Is America losing the war on terrorism?

A month into the conflict, critics raise doubts about the Bush team's strategies.

Washington

It's been a wartime honeymoon of astonishingly short duration.

Not even a month into the military campaign in Afghanistan, rumblings of discontent are being heard in Washington over how the Bush administration is handling the war on terrorism. A few prominent voices are even suggesting that, so far at least, the US is losing the war both abroad and at home.

One of the most cutting public criticisms has come from John McCain, a respected Republican senator and Vietnam war hero. Late last week, he faulted the administration for fighting the military war in "half measures." Shed a tear for innocent lives lost, he urged, and "get on with it."

Even officials within the administration have told reporters (anonymously, of course) of their dismay with the government's confused handling of the anthrax cases. These regrets coincide with new polls showing the first erosion of public confidence in Washington's ability to meet the terrorist threat, though Americans still strongly back President Bush himself.

"Americans will continue to feel that this is not a moment for questioning the president per se," says Daniel Benjamin, a terrorism expert in the Clinton administration. "But there is going to be more questioning of his advisers and the policies he has in place."

In Afghanistan, the criticism is grounded not so much in a single wrong step as in a collective stack of small setbacks. Among these: An on-the-ground raid by US Special Operations Forces yielded limited intelligence. A key Taliban opposition figure was captured and executed. Bombs have strayed to civilian targets, including the two-time hit of an International Red Cross warehouse.

Not mincing words

"We are losing - losing the first round," says international-affairs columnist Robert Kagan, in one of the most blunt assessments yet of the administration's military strategy. Speaking at a forum of the Carnegie Endowment for International Peace this week, Mr. Kagan argued that, as in Vietnam, "we have built our strategy, such as it is, around constraints."

Just as the United States was mindful to keep China out of the Vietnam War, it is restricted now by various coalitions and political considerations, he says.

Further, the Bush team is constricted by a reluctance to fully commit ground troops, he says, although the public seems ready to back such a move. Sixty-one percent of Americans say the war in Afghanistan would be worth the cost of "several thousand" US troops, according to a New York Times-CBS poll this week.

Senator McCain, too, is cautioning against relying too much on air power. America's enemies, he said in an Oct. 26 Wall Street Journal op-ed, doubt its determination to use "all force necessary" to achieve victory. He also advises against suspending military actions during the Islamic holy month of Ramadan - something the Pentagon says it will not do.

Still others fault the administration for its political planning - or lack thereof - of a post-conflict Afghanistan. "Just defeating the Taliban militarily by itself will not be victory.... We need a different regime in Afghanistan," says James Steinberg, deputy national security adviser to President Clinton.

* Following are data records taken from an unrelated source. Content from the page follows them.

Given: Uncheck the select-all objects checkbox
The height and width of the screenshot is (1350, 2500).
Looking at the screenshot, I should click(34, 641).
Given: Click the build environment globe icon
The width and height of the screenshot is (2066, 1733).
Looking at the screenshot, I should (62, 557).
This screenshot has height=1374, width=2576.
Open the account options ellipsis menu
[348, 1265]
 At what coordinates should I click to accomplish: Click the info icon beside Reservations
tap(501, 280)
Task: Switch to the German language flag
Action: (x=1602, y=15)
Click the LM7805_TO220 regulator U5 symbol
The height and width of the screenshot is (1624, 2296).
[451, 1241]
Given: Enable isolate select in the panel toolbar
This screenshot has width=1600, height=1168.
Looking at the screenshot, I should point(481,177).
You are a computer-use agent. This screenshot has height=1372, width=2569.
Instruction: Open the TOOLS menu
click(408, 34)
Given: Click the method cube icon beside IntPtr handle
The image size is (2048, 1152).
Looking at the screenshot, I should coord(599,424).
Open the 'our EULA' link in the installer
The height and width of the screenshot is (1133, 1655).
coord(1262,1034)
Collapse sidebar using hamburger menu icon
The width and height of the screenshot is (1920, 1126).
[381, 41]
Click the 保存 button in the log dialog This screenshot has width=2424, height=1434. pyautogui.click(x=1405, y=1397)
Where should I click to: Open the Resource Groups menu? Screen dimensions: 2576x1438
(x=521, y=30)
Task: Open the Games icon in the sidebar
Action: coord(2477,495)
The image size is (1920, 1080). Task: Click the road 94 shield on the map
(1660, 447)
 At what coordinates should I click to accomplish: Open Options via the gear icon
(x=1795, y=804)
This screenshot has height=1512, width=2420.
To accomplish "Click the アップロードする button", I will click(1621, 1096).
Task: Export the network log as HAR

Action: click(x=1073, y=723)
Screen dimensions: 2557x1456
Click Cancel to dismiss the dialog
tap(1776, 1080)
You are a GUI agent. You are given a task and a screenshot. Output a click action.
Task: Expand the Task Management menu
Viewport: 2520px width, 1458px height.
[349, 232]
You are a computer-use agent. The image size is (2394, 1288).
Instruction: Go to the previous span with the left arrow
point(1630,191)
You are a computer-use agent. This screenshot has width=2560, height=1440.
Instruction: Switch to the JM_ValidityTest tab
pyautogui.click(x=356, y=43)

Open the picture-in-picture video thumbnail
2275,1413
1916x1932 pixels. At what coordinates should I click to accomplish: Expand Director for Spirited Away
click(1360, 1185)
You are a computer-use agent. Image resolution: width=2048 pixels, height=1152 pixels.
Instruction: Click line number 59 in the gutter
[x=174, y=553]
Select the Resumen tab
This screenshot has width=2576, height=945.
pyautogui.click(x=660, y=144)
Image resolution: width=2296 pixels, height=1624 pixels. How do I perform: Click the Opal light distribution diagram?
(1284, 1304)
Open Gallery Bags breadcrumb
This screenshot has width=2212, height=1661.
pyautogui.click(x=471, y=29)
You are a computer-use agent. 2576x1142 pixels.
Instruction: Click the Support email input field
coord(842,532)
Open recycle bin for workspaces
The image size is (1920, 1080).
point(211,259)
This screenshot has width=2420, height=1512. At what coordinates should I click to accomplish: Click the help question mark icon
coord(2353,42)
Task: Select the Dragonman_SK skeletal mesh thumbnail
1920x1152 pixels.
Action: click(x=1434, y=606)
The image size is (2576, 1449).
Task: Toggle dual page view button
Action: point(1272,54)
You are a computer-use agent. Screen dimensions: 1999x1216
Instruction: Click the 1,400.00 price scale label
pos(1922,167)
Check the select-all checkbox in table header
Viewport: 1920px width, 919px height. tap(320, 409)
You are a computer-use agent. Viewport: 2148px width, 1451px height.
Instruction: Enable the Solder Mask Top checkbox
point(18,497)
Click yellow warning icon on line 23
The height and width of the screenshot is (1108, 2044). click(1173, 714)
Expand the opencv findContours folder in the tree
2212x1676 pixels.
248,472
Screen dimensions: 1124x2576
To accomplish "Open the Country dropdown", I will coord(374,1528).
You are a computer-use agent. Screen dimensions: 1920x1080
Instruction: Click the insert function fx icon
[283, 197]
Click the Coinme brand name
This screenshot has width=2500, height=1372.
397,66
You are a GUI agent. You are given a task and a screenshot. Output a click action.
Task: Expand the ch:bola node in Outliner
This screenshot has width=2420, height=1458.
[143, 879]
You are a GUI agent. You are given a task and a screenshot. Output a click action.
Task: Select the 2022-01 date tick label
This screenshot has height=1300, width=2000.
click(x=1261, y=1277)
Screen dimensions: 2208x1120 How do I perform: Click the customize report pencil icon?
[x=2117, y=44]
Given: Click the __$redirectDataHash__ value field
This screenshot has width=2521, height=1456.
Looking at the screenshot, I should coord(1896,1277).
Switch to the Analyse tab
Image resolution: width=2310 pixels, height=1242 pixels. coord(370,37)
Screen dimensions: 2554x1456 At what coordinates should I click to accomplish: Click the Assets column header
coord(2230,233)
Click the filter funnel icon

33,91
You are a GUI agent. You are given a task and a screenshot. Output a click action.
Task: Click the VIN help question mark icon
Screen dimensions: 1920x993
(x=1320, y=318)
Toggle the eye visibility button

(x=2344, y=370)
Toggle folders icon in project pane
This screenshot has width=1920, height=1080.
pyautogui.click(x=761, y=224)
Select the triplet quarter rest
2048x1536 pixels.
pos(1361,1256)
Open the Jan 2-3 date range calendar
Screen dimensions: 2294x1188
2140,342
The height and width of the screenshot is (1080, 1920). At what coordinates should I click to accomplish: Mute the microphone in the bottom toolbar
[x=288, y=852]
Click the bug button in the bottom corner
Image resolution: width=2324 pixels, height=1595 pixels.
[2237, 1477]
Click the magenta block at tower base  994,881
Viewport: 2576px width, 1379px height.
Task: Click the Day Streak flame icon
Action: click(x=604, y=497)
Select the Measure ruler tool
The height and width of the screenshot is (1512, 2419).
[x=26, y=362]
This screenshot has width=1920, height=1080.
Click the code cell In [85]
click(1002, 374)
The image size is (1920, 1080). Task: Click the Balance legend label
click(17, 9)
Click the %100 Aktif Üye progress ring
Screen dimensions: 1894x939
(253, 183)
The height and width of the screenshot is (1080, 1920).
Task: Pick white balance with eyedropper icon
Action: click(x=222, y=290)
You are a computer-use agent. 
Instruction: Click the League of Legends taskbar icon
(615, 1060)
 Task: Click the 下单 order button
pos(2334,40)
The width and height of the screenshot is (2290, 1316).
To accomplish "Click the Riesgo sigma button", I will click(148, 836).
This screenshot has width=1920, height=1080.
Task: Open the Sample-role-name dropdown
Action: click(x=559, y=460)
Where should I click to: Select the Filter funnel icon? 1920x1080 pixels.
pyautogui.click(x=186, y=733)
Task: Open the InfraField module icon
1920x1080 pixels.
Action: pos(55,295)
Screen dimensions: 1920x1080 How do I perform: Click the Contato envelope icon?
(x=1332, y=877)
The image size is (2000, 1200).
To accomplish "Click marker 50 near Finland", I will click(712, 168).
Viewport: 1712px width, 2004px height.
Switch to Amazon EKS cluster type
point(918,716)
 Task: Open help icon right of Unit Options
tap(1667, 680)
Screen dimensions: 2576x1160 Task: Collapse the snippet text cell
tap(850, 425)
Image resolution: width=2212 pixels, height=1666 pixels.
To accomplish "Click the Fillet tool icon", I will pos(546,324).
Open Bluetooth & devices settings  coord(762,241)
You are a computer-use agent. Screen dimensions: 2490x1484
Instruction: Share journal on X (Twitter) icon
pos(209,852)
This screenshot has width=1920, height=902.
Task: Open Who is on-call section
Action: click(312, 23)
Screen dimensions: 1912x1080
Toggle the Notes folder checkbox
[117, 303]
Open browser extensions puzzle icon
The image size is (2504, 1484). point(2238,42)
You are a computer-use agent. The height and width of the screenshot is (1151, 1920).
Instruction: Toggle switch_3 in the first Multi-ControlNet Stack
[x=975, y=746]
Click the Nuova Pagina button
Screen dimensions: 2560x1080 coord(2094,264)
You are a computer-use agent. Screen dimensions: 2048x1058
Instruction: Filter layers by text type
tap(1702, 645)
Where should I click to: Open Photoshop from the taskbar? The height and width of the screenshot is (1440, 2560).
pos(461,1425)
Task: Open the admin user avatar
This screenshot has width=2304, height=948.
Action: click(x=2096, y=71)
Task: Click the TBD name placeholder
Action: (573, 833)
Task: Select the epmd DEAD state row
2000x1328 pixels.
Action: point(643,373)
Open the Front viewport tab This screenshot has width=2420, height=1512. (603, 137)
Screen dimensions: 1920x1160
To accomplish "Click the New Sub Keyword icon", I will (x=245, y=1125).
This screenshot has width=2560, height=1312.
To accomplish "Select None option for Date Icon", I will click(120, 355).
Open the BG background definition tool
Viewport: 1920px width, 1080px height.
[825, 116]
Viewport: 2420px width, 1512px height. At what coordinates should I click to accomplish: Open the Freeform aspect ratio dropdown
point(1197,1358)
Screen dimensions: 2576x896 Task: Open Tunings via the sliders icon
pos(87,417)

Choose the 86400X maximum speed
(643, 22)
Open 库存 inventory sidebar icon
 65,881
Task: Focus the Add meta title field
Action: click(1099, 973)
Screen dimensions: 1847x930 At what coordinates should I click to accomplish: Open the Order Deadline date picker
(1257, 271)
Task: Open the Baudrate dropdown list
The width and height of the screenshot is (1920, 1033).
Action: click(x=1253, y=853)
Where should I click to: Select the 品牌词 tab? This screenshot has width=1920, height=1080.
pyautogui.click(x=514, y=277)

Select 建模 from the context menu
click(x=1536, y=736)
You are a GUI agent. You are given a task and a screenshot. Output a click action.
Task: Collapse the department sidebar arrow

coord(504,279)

Zbigniew Brzezinski, national security adviser to President Carter, is concerned that the administration is switching goals. "When we started out, we were going to smash Al Qaeda and punish the Taliban. Now we seem to be getting engaged in an Afghan civil war, almost as an end in itself. That could be a quagmire."

Like many others, he says it is far too early to judge whether America is winning the war on terrorism or not. In World War II, American troops didn't win a decisive battle against the Japanese until six months into the fight and against the Nazis until 11 months.

The Pentagon, for its part, is satisfied with the campaign so far, says Rear Adm. John Stufflebeem, deputy director of operations of the Joint Chiefs of Staff. This week, the campaign intensified markedly, with saturation bombing of Taliban frontline positions north of the capital, Kabul, and outside of Mazar-e Sharif.

Airstrikes have damaged the Taliban's communications system to the point that field commanders have trouble summoning reinforcements, he said this week. "They are having extreme difficulty communicating one to the other."

The intensification is perhaps the "Round 2" that Mr. Kagan says is so needed.

US officials are now describing a new strategy of pairing US advisers with anti-Taliban forces on the ground. The advisers are expected to move with the forces of the Northern Alliance during any advance.

The Bush administration had at first held the alliance at arm's length, so as not to offend rival groups in the south who would be needed for an eventual coalition government. For the moment, though, military concerns appear to be trumping political ones.

Anthrax response: public's bigger worry

On the home front, the anthrax attacks continue to puzzle authorities, as they try to discover how the fourth person to die - a stockroom worker in a New York City hospital - was exposed to anthrax spores in the first place. It's a worrisome issue for Americans: 53 percent of them say the government has not done enough to prepare for biological attack, according to the New York Times poll.

The growing criticism on all fronts must be of concern to the White House, says James Thurber, a political scientist at American University here. "The ultimate danger," he says, "is [that] the president becomes undermined and has no central core of authority to produce a solution or multiple solutions."